Is there any way to navigate this without coming off as one of the creeps?
Your friends are correct: Being hit on or actively pursued by customers is uncomfortable as hell for service industry workers, not to mention horribly inappropriate for patrons. There is a distinct power imbalance between customer and server/bartender/cashier. Service industry personnel are paid to be nice to you and make you feel welcome and wanted—that’s just good customer service, and a way to ensure return visits from big spenders. The nicer the server is, the better the tips, but the delineation between customer and friend begins to blur.
The problem is exacerbated by the fact that people who work in the service industry are often treated as invisible: just part of the business, less human than the patrons. It’s easy to forget that your server is a person when everything she does is scripted and kind. So it feels like nothing to corner a server at the end of her shift and ask her out on a date. She’s always nice, so she must like you, right? She’s nice because she’s paid to be nice. Never forget that.
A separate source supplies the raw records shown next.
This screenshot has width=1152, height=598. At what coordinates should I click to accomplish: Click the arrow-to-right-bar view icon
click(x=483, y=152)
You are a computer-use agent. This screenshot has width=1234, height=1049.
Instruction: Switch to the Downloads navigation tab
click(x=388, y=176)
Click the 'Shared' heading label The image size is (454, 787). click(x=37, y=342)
Honey, there’s no way to navigate that situation without coming off as a creep. I work in the service industry, and there’s nothing more terrifying than the customer who seeks you out after work hours have ended. It’s invasive, unwelcome and inappropriate, because there becomes a concern about that customer making trouble for you at work if you’re not receptive to his advances. You think you’re just flirting and making moves, but for the server it becomes a delicate situation of keeping her livelihood intact.
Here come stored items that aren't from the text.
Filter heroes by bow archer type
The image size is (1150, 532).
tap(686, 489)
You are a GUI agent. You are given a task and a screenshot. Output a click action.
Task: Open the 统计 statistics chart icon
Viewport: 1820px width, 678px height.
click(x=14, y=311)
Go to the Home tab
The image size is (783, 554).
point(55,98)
My advice is to never assume that a bartender or server wants more from you than your money. More often than not, that’s true. If she’s genuinely hot for you, she’ll seek you out or slip you her phone number. The safest thing to do is to let her make the first move. Still, I don’t want to get your hopes up about the real intentions behind those friendly smiles.
I’ll be blunt: I got caught cheating. Well, it’s more nuanced than that, but I can’t deny that what I did was wrong. I was caught red-handed, and I’m trying to make amends with my long-term girlfriend. I’ve been reading about polyamory and talking about it with friends who practice, and I want to see if this could be a healthier direction for us to go in after years of back-and-forth cheating.
What do you think about poly? Is it a good change for a chronic cheater?
You don’t cheat because monogamy is a poor relationship model. You cheat because you can’t commit. You make promises, then you break them. I’m sure this pattern is present in other parts of your life. Monogamy is not the problem here; it’s you. A woman who’s been cheated on for years will see the prospect of polyamory as giving her partner permission to cheat in the future.
I think polyamory is the relationship model of the future, and I’ve seen it work for all kinds of different people, but infidelity is the worst way to enter into this practice. It’s still very possible to cheat and destroy people’s trust in polyamorous agreements, and it doesn’t guarantee that you won’t go out and continue to hunt for strange. Polyamory is not a license to cheat. It’s just another type of relationship model that still requires communication and commitment.